Instructions for the task: Check the records below for the word "code" and state how many lines contain it, replying with the number only.

--- Exercise data Enclosed Below ---

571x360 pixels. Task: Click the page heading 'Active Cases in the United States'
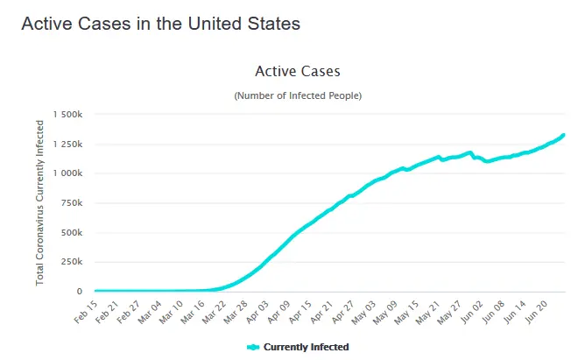point(160,24)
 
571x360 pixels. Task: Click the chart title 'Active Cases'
point(297,71)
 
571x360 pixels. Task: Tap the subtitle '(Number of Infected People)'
point(297,95)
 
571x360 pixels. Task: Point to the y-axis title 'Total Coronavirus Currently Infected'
point(40,203)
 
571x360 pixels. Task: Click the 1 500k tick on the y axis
point(67,115)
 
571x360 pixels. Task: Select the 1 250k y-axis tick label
point(67,144)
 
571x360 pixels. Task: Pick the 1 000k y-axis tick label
point(67,173)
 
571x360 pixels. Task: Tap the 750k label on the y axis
point(71,203)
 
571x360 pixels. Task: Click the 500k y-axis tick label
point(71,233)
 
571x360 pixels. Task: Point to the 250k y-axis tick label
point(71,262)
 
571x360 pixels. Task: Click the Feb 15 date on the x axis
point(85,312)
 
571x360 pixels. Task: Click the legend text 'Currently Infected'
point(306,347)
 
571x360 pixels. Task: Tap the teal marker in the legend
point(253,347)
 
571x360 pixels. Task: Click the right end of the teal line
point(563,135)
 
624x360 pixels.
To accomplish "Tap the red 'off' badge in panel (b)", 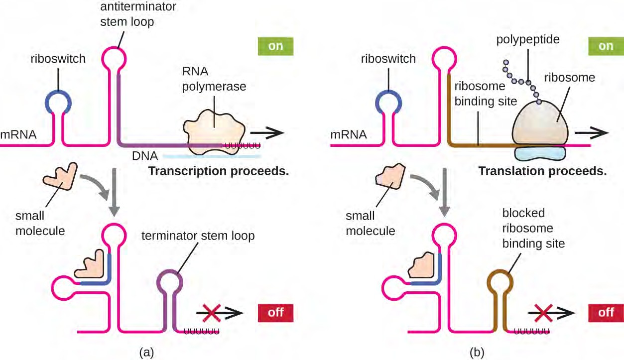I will (x=606, y=313).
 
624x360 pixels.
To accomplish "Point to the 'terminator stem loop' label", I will (x=198, y=236).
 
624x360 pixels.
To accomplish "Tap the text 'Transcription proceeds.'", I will (x=219, y=172).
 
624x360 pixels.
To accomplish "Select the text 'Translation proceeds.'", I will (x=543, y=172).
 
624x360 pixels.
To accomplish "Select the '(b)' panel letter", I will (x=476, y=353).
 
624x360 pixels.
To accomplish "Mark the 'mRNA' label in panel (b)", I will (x=349, y=134).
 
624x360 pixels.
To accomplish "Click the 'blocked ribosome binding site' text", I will (x=523, y=228).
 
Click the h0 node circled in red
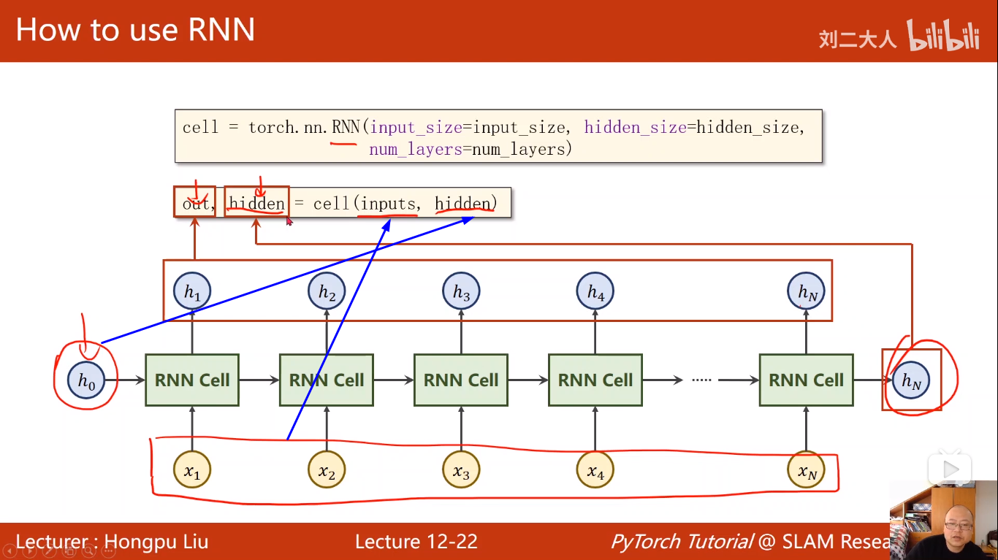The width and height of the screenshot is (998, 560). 87,380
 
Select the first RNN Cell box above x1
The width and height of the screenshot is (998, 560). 192,380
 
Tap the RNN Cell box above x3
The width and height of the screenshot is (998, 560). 461,380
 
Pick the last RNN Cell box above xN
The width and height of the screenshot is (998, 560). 806,380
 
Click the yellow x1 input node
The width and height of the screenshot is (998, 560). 192,472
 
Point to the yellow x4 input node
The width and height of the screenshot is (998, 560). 595,472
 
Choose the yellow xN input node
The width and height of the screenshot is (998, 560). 806,472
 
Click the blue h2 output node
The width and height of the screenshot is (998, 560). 327,292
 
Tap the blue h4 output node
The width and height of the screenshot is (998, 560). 595,292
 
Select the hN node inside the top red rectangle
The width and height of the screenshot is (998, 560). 806,292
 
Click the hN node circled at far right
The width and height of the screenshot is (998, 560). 911,380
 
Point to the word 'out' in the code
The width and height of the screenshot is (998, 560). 195,203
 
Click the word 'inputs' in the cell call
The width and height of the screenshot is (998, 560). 388,203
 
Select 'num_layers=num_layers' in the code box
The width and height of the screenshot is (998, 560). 470,150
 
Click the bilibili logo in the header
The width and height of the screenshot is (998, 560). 943,37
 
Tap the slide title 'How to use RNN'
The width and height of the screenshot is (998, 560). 135,31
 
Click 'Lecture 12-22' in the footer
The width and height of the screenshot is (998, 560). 416,542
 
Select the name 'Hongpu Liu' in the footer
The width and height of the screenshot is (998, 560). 156,542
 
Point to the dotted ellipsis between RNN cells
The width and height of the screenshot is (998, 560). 701,380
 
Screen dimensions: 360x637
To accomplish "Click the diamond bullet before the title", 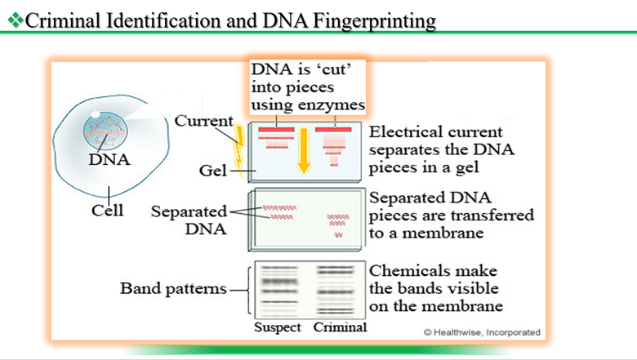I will click(x=14, y=20).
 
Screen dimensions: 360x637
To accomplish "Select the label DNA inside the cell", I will click(x=109, y=160).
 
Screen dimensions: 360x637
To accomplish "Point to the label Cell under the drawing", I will click(x=108, y=211).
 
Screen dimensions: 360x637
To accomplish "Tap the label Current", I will click(x=203, y=122).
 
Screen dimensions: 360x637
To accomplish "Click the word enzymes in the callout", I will click(x=332, y=105).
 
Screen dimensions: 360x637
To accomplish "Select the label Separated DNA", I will click(x=195, y=220).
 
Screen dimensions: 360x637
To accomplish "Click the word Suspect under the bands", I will click(x=278, y=328).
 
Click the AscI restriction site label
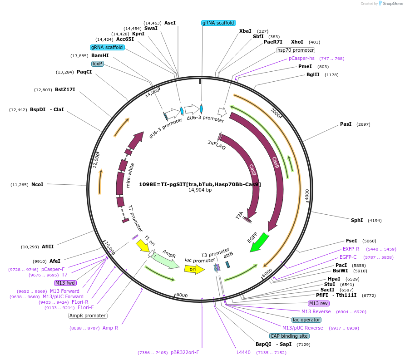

--- End of Enclosed Exercise data ---

Reply: 2